SELECTED EXTRACT Start Marker

WASHINGTON — The police officers who patrol America's colleges are empowered these days to do far more than respond to campus emergencies.


Campus police around the country are increasingly expanding their jurisdiction beyond the school and into the surrounding neighborhoods, blurring a town-gown divide that colleges say is arbitrary when it comes to crime. Proponents say the arrangement allows schools to keep closer tabs on students who misbehave off-campus — making it easier to refer them for disciplinary proceedings, if necessary — and gives university officers greater flexibility to investigate campus crimes committed by community members. It can also ease the workload of resource-strapped municipal police departments.


"It used to be we were responsible for the campus. Now there's an expectation, I think, especially with parents, but to a large extent among students, that we're also responsible for these areas off campus," said Jeff Corcoran, interim chief of the University of Cincinnati police force, where officers patrol areas near the school. "We're getting pushed to ignore those imaginary lines on the map and be more proactive in that area."


Still, a proposed expansion of authority has stirred concerns in Washington, D.C., where residents say university police don't have the same level of training or transparency requirements as the city police. Campus police officers in the city have arrest powers on campus but participate in a separate, shorter training academy. And because private colleges generally aren't compelled by public records law to release the same information as public institutions and government agencies, some are concerned about a lack of accountability to the city and its residents.


"If one of their policemen acted inappropriately, there would be hardly any recourse. We'd have no information, no follow-up," said Ken Durham, a longtime resident of Foggy Bottom, the neighborhood that encompasses George Washington University, part of a consortium of schools mulling broader authority for their police.

SELECTED EXTRACT End Marker
DATASET SECTION Start Marker

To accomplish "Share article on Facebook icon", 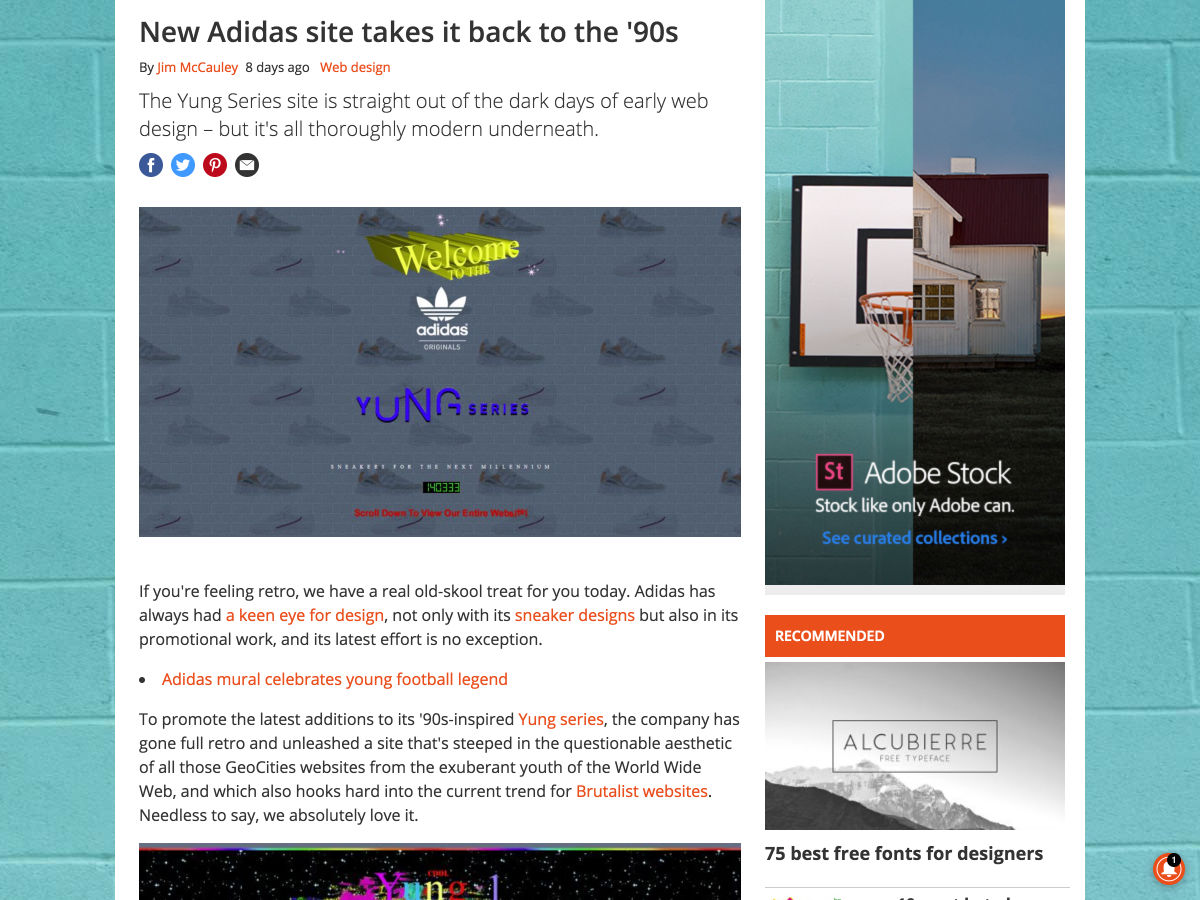I will pyautogui.click(x=151, y=165).
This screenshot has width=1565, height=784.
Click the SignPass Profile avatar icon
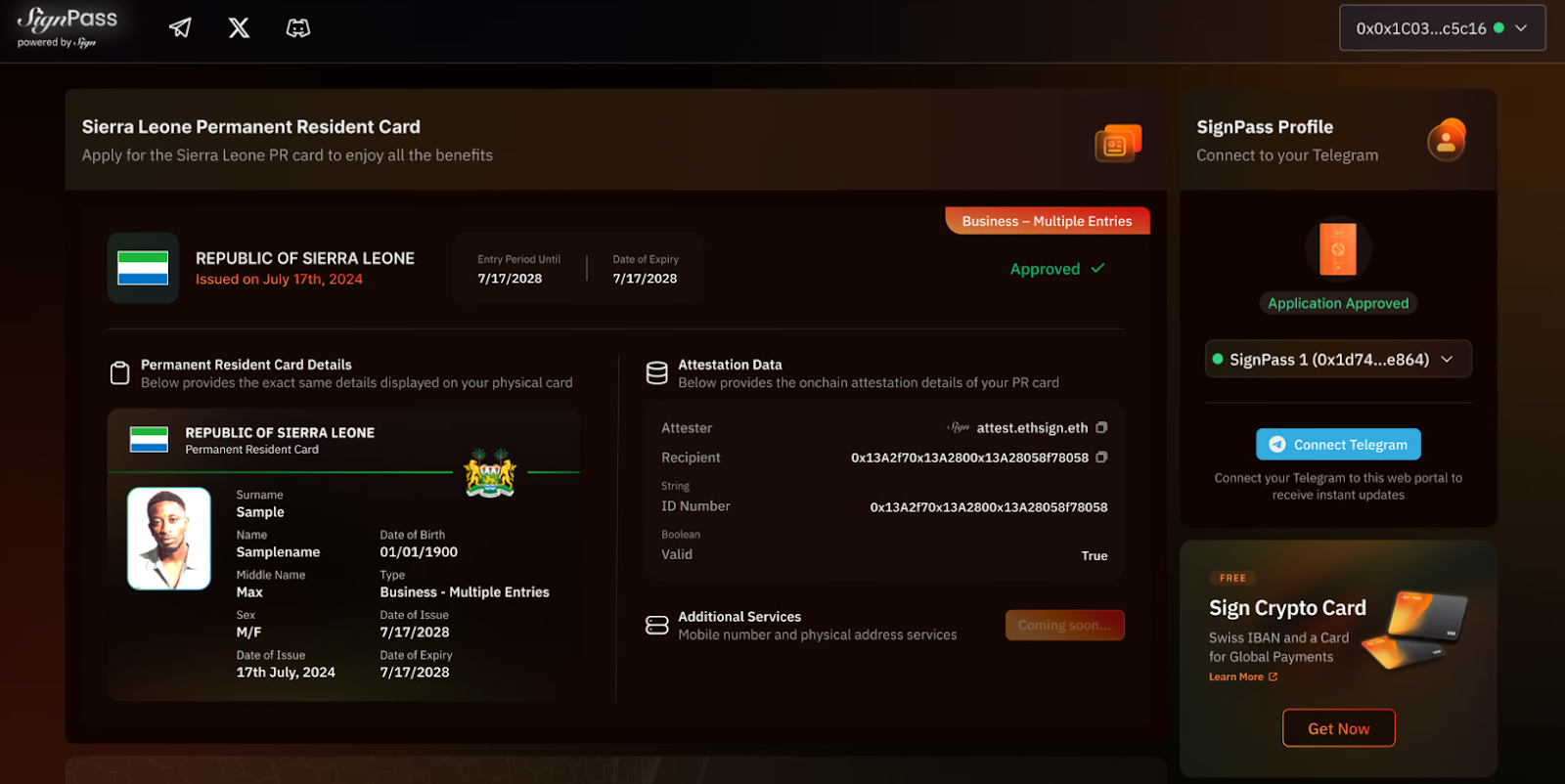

DATASET SECTION End Marker

* WHAT NEEDS TO BE DONE *
How would you carry on the campus police article after its last paragraph? The material has no connection to the news article about campus police.

* ANSWER TO THIS EXERCISE *
Added Marina Streznewski, president of the Foggy Bottom Association, "Expanding the police powers of a university police force without some kind of clear and transparent mechanism is a really bad idea."


The discussion is part of a bigger debate among universities about what type of powers their police forces should have. It also comes as the 2007 Virginia Tech shootings and the Penn State child sex abuse case have focused public attention on campus crime and on universities' obligation to report criminal acts under the federal Clery Act.


In recent weeks, authorities investigated reports of a possible gunman in separate incidents at Yale, the University of New Haven and American University in Washington, D.C. Also, four buildings at Harvard were evacuated after police received an email claiming explosives were inside. There were no injuries in any of the incidents. A person was arrested in connection with the University of New Haven scare and weapons were recovered, authorities said.


As colleges and universities consider how best to safeguard the community, several have recently weighed whether to arm their officers — a debate that inevitably resurfaces after cases like the shooting this month of a Texas college student by a campus police officer during a traffic stop.


It's not uncommon for campus police to have mutual aid agreements governing their relationship with local law enforcement, laying out the geographic boundaries of their authority and the circumstances under which they can make off-campus arrests.


But some universities are hiring additional officers to cover extra off-campus ground themselves. The primary purpose is to respond to complaints from or about off-campus students, but in many cases the officers hold the same law enforcement authority as municipal police and can arrest people, such as drunk drivers near campus, with no university affiliation.


Schools with a police presence in the community say the arrangement lets them better deal with off-campus misbehavior that may be better resolved through conversation, or disciplinary sanctions, than arrest.


Police at the University of Maryland in College Park, which stretched its jurisdiction even farther into the city this fall to encompass an influx of new student housing and expanded the student code of conduct to those areas, addresses neighbor concerns by making visits to off-campus student homes that have hosted repeat parties. Prince George's County Police Chief Mark Magaw says it's a welcome change from the days when the "university would not do anything — absolutely nothing — off their property."


"A lot of times it's almost restorative justice. You bring the community in, the community gets to know the students, the students get to know the residential homeowners," said university Police Chief David Mitchell.


Eastern Michigan University police committed two officers to patrol areas north of campus this fall after a university football player was killed at an off-campus apartment, and last month announced it would hire even more officers to help with those patrols.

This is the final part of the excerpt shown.